Brennan’s essay appeared on April 13, 2000, 5 months after the release of the IOM report To Err is Human that was greeted with great fanfare as showing that,as USA Today said, doctors kill more people than auto accidents. Nice little sound bite, but misleading.
Even a small negligence rate unavoidable in a complex human activity will produce an impressive number if the denominator is large, and there were tens of millions of hospital admissions a year in the US. 0.25 % negligence with injury found in the studies still projects to a large number nationally.
Troyen Brennan M.D., J.D. — a lead Harvard researcher on the two studies that were the backbone of the IOM report and the source of the negligence death numbers that scared so many — asserted in an essay in NEJM that the research of the Harvard group was weak and was being misused by the IOM. Brennan wrote:
–“I have cautioned against drawing conclusions about the numbers of deaths in these studies.”
–“The ability of identifying errors is methodologically suspect.”
–“In both studies (New York and Utah/Colorado) we agreed among ourselves about whether events should be classified as preventable…these decisions do not necessarily reflect the views of the average physician, and certainly don’t mean that all preventable adverse events were blunders.”(11)
I comment here in my paper on the adverse drug event research:
Another major segment of patient safety research relied on by the IOM in their 1999 announcement of a crisis was research on adverse drug events (ADEs), meaning undiscovered or uncorrected mistakes in prescribing and administration of medications and fluids. However, that research is frequently weak. It is clear that the ADE research dredges for numbers and exaggerates effects by including “possible” drug events and expected-and-unavoidable drug events.

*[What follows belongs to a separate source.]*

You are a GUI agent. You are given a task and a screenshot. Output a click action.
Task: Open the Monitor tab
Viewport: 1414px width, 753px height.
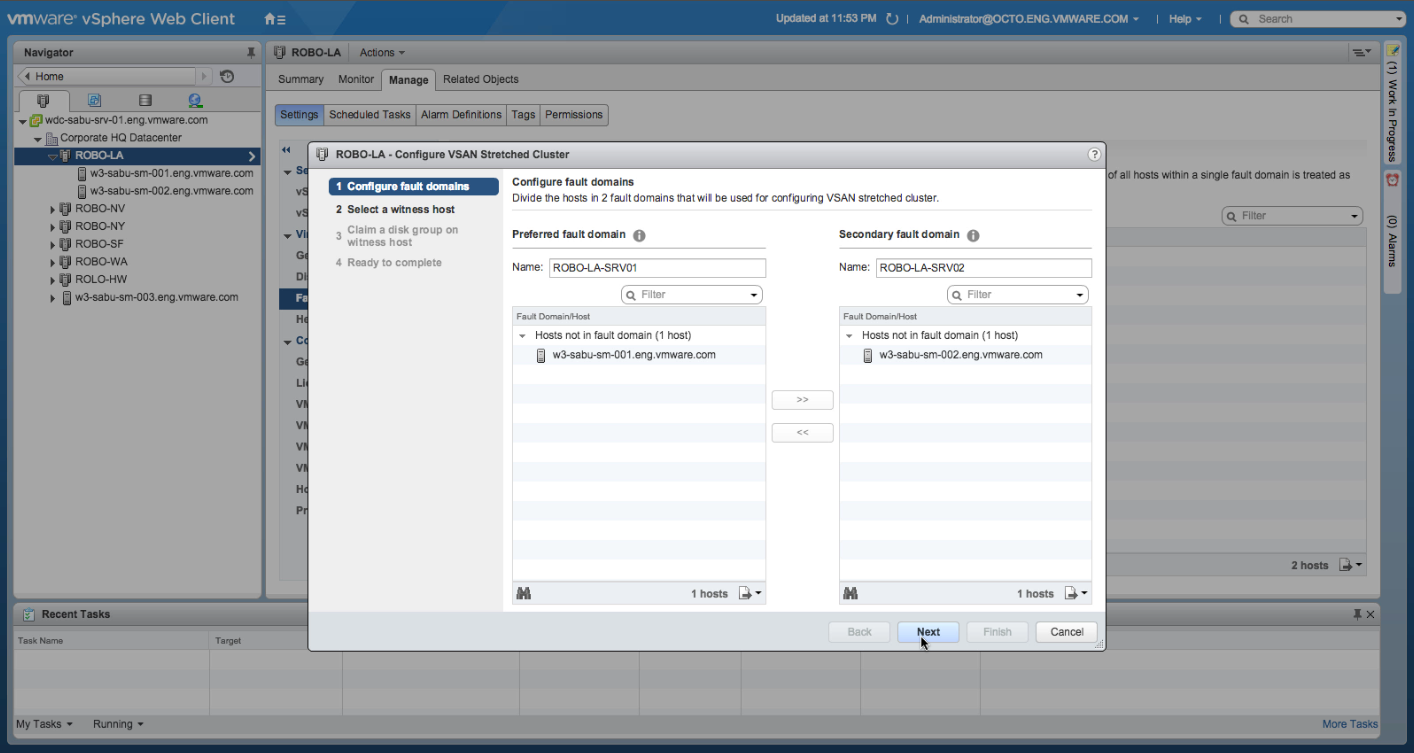click(x=356, y=79)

The point is I don’t believe the study on patient safety in Skilled Nursing facilities anymore than I believe or trust the claims of the Institute of Medicine on national patient safety and inpatient negligence research.
I can assure the reader that creating a crusade on patient safety was helpful to the single payer crowd that gave us Obamacare.
The method is to hire experts who declare a problem–in this case private medicine–and announce that something must be done–and they are the ones to do it.
JunkScience research on patient safety was just one element, there were many more to push single payer with the myth that centrally planned healthcare would be great and produce better, more accessible and affordable care
On that bigger issue I have also provided extended in-depth condemnation of the central planners who are devoted to the managed care model.
http://www.americanthinker.com/2010/04/the_myths_of_managing_healthca.html
And I wrote a detailed critique of the myths of managed care and modern healthcare reform strategies
www.jpands.org/jpands1504.htm
Hayek called the problem the “Fatal Conceit.”